We watched the news all day and she explained what was going on. I’m sure I still didn’t understand and school was completely different after that. 9/11 was basically all we learned about for the next couple months.

4 Likes

My roommates and I had just finished packing up our place in Kansas City and we’re headed to Florida. It was 9pm on September 10 and we just left our place in the largest UHaul, towing a old caprice classic behind. This thing only had an am/fm radio and one huge bench seat. So we drove all night and early in the am we were roasting bowls on the road and we heard on the radio about the crash into the tower. We attempted to change the station for some more music, but every station was reporting the same. So we listened to it happen. 27hours later we arrived at our new place and it was 2 weeks before I saw the actual footage of the attack.

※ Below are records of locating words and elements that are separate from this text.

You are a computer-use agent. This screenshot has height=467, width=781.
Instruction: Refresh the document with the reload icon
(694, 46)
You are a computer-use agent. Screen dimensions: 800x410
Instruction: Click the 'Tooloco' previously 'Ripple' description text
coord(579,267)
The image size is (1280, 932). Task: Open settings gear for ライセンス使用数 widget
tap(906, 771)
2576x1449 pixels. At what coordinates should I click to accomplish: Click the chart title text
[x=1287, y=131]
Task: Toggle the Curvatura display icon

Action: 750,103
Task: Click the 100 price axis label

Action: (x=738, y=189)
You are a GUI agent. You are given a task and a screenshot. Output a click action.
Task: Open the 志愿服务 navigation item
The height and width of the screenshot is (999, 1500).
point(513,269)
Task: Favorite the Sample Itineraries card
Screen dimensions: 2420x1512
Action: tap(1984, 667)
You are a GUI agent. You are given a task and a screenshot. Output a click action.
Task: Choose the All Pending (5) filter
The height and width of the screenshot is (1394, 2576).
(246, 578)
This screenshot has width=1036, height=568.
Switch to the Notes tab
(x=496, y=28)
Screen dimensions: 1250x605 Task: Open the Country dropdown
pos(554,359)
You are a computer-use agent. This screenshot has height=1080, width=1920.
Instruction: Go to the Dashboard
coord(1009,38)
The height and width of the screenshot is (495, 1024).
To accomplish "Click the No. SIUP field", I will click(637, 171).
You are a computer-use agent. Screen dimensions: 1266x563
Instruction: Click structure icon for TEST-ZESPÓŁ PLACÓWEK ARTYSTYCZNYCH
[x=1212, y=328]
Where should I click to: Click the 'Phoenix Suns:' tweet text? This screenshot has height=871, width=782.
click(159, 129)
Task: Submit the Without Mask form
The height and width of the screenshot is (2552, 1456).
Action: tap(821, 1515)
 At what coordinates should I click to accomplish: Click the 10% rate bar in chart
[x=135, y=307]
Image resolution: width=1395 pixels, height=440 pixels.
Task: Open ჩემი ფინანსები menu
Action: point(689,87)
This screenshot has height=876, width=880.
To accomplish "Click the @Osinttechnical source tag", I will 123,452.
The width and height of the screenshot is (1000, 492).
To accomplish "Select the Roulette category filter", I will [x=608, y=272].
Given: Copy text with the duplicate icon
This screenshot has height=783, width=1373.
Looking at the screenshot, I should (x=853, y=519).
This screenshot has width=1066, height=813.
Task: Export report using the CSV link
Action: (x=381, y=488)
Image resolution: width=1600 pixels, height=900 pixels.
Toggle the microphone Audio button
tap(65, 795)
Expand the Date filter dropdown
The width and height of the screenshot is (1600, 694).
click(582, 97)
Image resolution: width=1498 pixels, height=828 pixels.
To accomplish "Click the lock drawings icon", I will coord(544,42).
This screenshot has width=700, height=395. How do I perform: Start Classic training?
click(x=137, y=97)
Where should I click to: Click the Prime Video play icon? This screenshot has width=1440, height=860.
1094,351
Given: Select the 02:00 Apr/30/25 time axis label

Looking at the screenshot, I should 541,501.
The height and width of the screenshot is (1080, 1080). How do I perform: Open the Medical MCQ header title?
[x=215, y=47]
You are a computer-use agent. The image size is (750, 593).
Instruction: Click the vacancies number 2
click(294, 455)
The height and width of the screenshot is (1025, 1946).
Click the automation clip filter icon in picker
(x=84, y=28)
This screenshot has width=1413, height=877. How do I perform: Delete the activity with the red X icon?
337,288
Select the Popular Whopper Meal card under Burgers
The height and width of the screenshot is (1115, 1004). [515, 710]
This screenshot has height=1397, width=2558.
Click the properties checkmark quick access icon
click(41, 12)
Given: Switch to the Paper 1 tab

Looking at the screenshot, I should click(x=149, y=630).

I’ve never been so frustrating by people cutting in line for gas than driving that UHaul and needing to refuel. Hah.

4 Likes

i was working lucky we had a tv to watch @ lunch . so we turn the tv on when we heard about it got to watch all of it terrible .hard to believe what we where seeing

2 Likes

I was home sleeping. My friends called and woke me and I took every tv and put it in one room and watched every news channel at once. It was crazy town.

1 Like

I lived in TriBeCa then. I was in CA working when Mrs GB called and woke me up. She was looking out the window at the WTC on fire.
Of course I told her to get the video camera out, it was only 6 blocks away and I for sure would have ran down there to film it.
She filmed some until she zoomed in on people jumping, that was when she stopped and decided to get out of there to uptown.
It was when the buildings collapsed that I got worried cos the cellphones went out and I couldn’t reach her.
She’s had asthma from that day on.
Often missing from accounts of the day were the omnipresent sound of sirens.
In the days after the air was awful, smelled of burnt electrics which then turned into a nasty rotting smell.

3 Likes

And car alarms. hundreds and hundreds of car alarms… That smell and smoke persisted for weeks, I even got it in NW NJ, I can only imagine what those at ground zero were dealing with. I volunteered to search, and was never called. Remember waiting at the ferry terminal on the Jersey side, there were so many people there willing to search.

3 Likes

Well I was in 3rd grade just waking up to my parents talking about it and watching it on TV. My dad being an business owner for a steel shop I figured something happened for him to still be home. So as my brother and I walked out there they started explaining. My dad closed his doors for the day in a memorial to them. We were at school and had it on TV not really much else happened that day. It was to sad to much more.